Objective - Return the passage of the Brooklyn Bridge essay from "The plan was" to "guardrails in place.", word for word.

Selected extract -
►
It’s a very small, very strange club to be in (which is probably why if there were a handbook it wouldn’t sell very well), and I wish it on no one.
So I am just doing the best I can, minute by minute, taking all the good advice when and where I find it, and making up my own journey as I go along.
Last night though, as this wholly unreal month of May, 2023, rolled to a close, something clicked.
With family visiting from out of state, I joined my mom to take them around DUMBO and do all the good touristy things one does with small kids in tow — pizza at Juliana’s, a walk through Brooklyn Bridge Park, a ride on Jane’s Carousel, scoops at Oddfellows Ice Cream, the requisite photo on the cobblestones of Washington and Water.
The plan was to drop them off at the stairs up to the Brooklyn Bridge before dark, so they could walk back to Manhattan with the sun setting behind the skyline.
At the spur of the moment I decided to join them. Flip-flops and all.
It turned out to be exactly what I needed — but not for the reasons I had expected.
Sitting on the A train for the quick ride back home from Chambers Street across the East River, I realized that there had been something so unexpectedly meaningful about that walk straight across the Brooklyn Bridge:
You know where you’re going.
You know where you will start and where you will end.
There is only one path to take.
There are guardrails in place.
And aside from the possibility of lingering too long on the pedestrian path to take a photo and needing to jump out of the way of a speeding bicycle, there really is no way to do this wrong.
I haven’t felt that comfort of predictability for days now.
Most of life will certainly not be as simple as keep going, use your instincts, and trust you’ll get to where you’re supposed to be.
Either way, I think your only real option is to keep moving forward.
And to lean on the guardrails when you feel wobbly.
Liz, another moving commentary. Thanks
This is fantastic. I'm always saying "welcome to the @#$% show" when I talk to new-ish grievers. There's no road map, for sure!
◄
Provided records -
►
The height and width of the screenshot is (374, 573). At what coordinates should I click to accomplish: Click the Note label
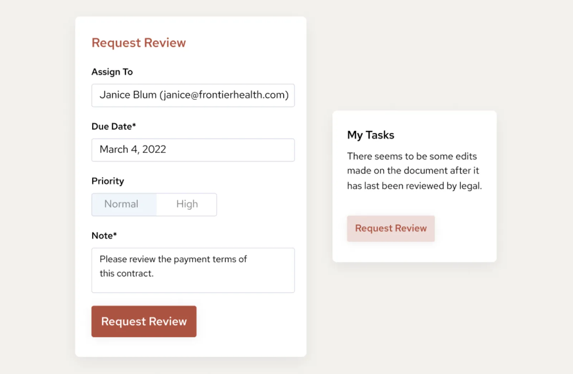(104, 235)
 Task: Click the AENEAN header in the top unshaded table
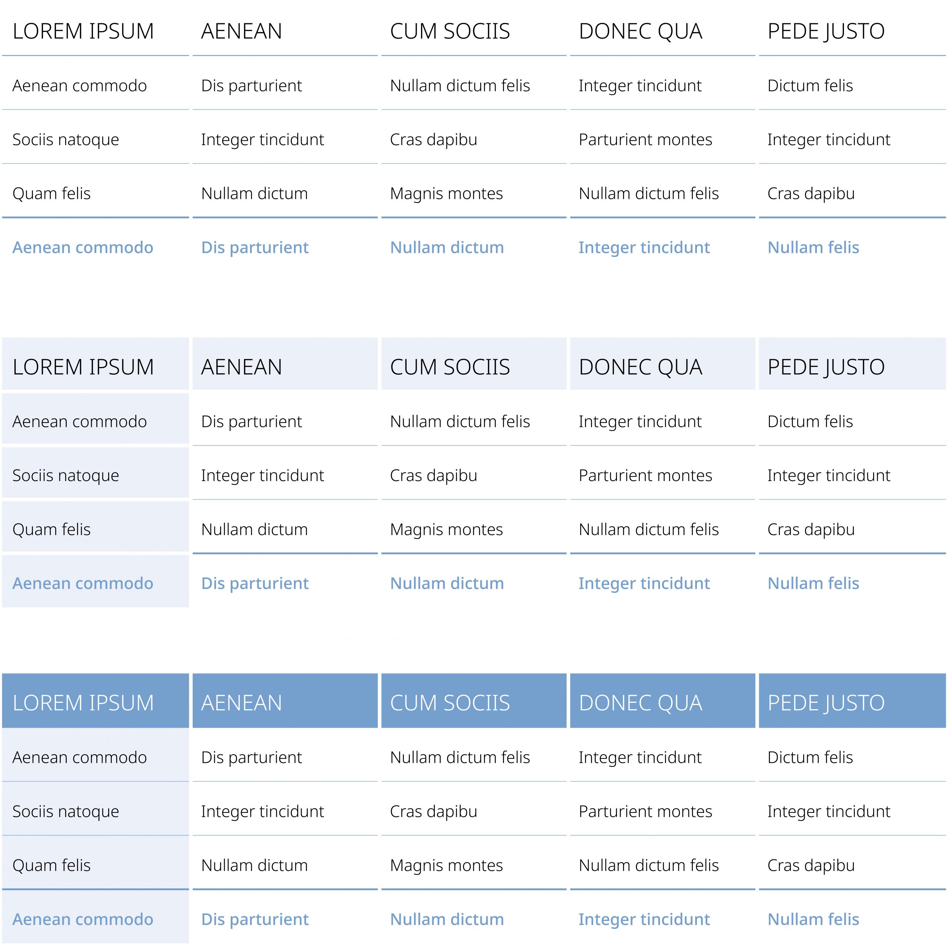(241, 31)
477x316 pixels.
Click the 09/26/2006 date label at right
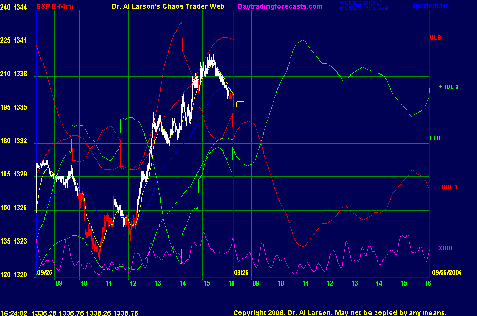tap(448, 273)
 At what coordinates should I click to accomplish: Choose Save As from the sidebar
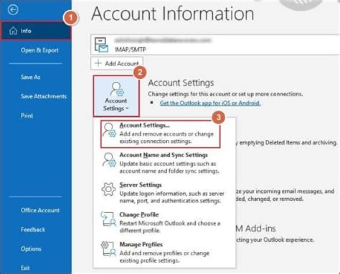(30, 77)
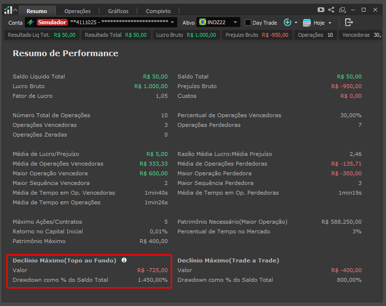Viewport: 386px width, 306px height.
Task: Click the Resultado Total summary chip
Action: [x=115, y=35]
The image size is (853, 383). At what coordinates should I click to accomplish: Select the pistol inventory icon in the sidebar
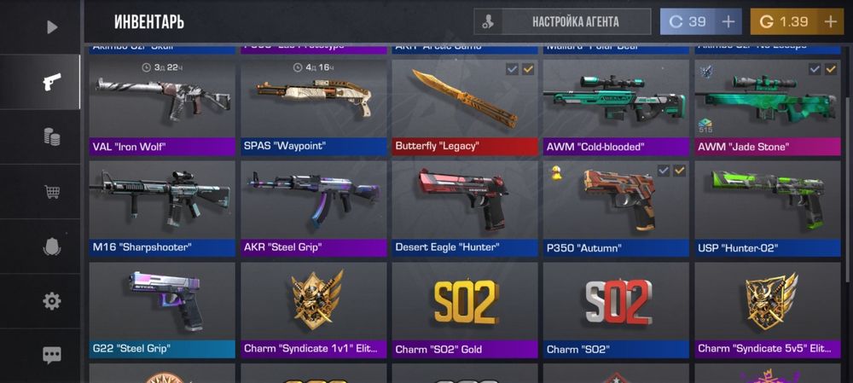(52, 82)
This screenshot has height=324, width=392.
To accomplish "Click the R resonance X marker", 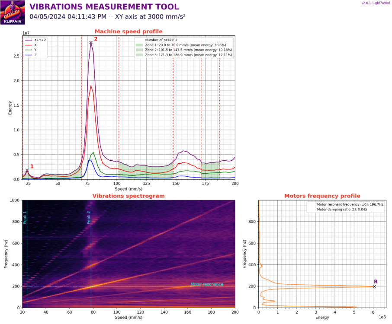I will pos(374,286).
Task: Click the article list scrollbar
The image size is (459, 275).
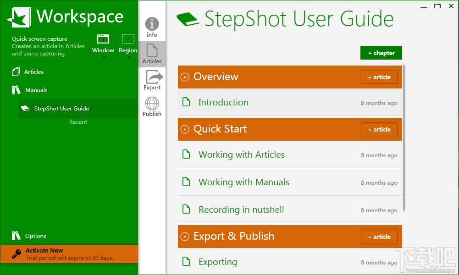Action: point(404,138)
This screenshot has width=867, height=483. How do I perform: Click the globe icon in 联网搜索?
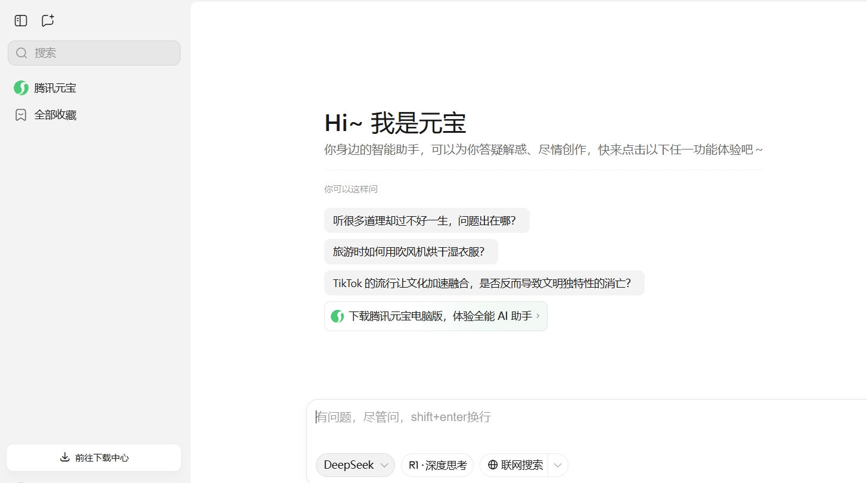(x=493, y=465)
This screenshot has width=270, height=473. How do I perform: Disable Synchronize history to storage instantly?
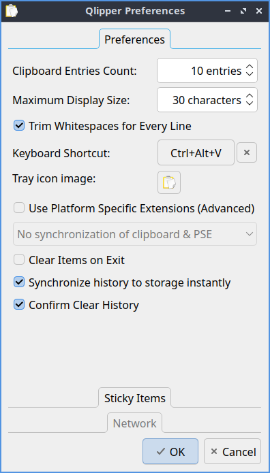[19, 282]
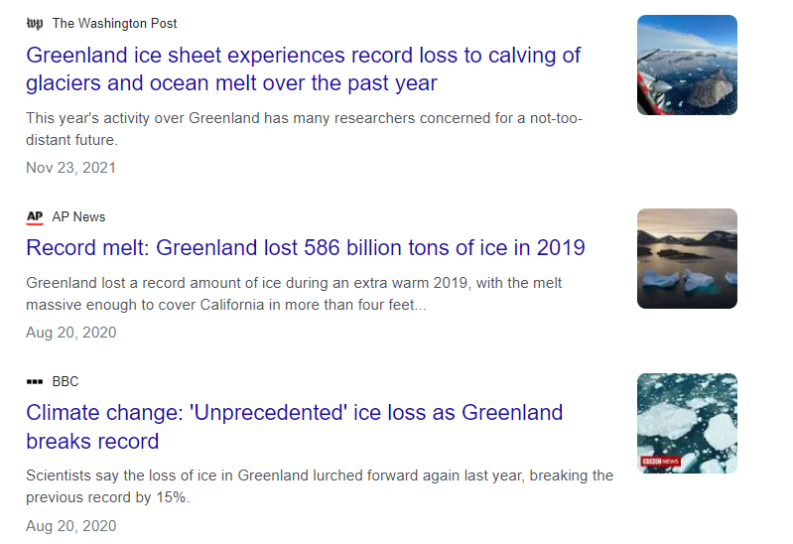The image size is (793, 544).
Task: Open the 'Unprecedented ice loss' BBC headline
Action: (x=295, y=427)
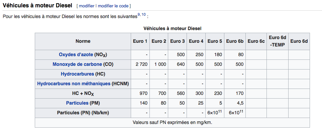Follow the Hydrocarbures (HC) link

[x=78, y=74]
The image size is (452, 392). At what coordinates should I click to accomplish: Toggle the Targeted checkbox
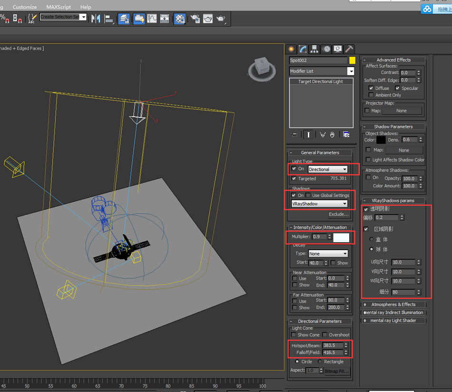[294, 178]
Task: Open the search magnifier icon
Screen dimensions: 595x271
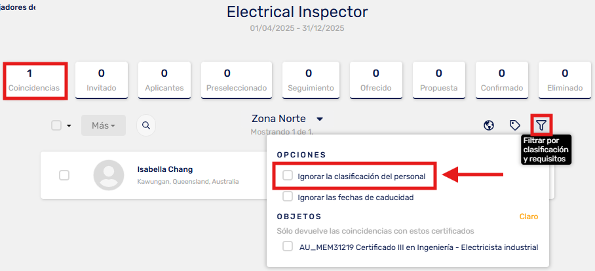Action: click(146, 125)
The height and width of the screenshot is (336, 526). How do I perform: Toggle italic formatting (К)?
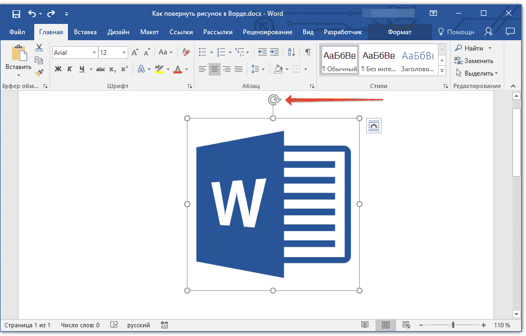tap(70, 69)
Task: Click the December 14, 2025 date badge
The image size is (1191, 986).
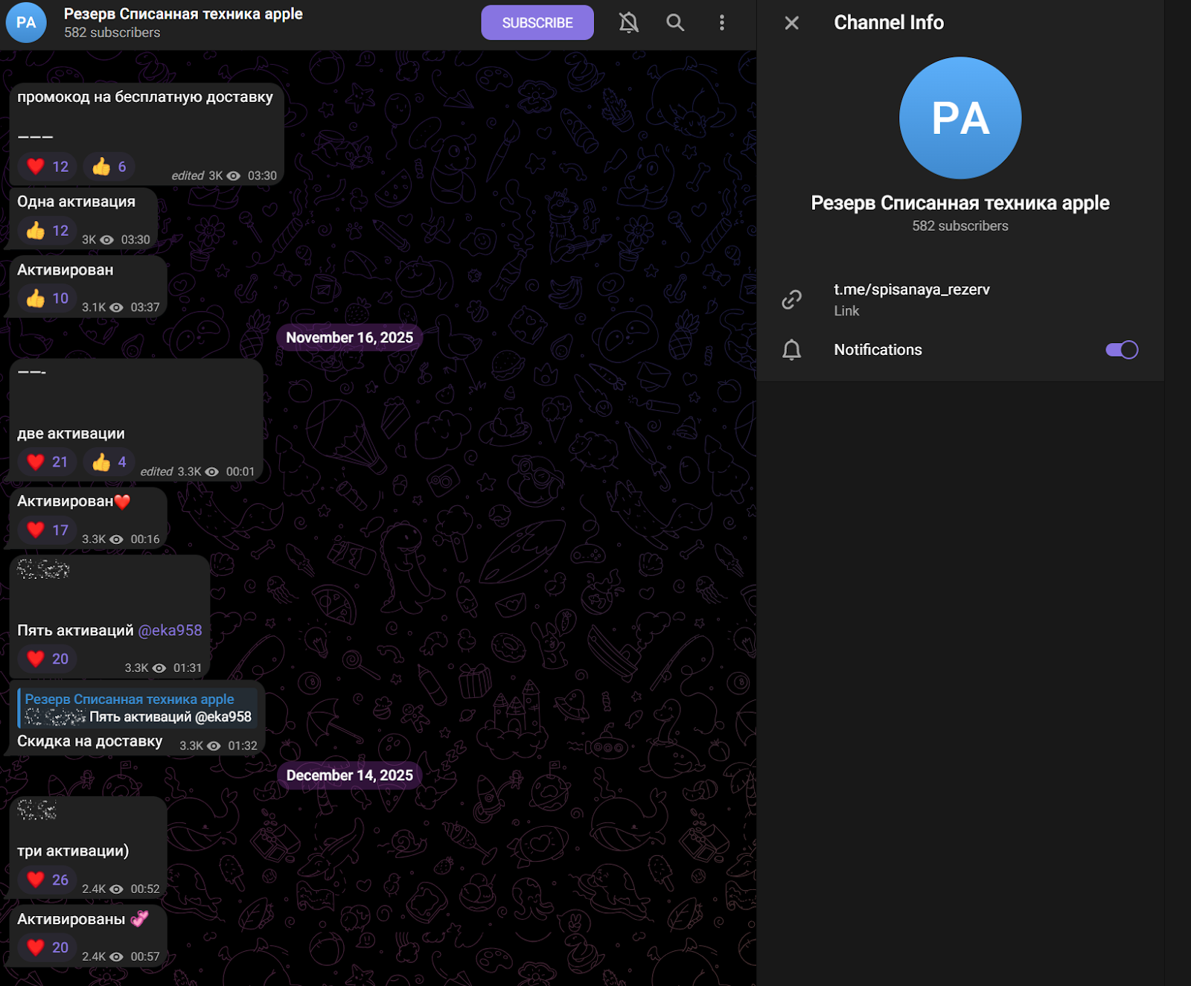Action: point(349,775)
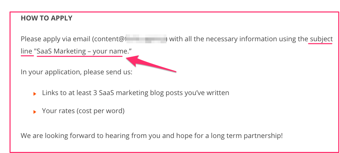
◄
Solution below -
The plan was to drop them off at the stairs up to the Brooklyn Bridge before dark, so they could walk back to Manhattan with the sun setting behind the skyline.
At the spur of the moment I decided to join them. Flip-flops and all.
It turned out to be exactly what I needed — but not for the reasons I had expected.
Sitting on the A train for the quick ride back home from Chambers Street across the East River, I realized that there had been something so unexpectedly meaningful about that walk straight across the Brooklyn Bridge:
You know where you’re going.
You know where you will start and where you will end.
There is only one path to take.
There are guardrails in place.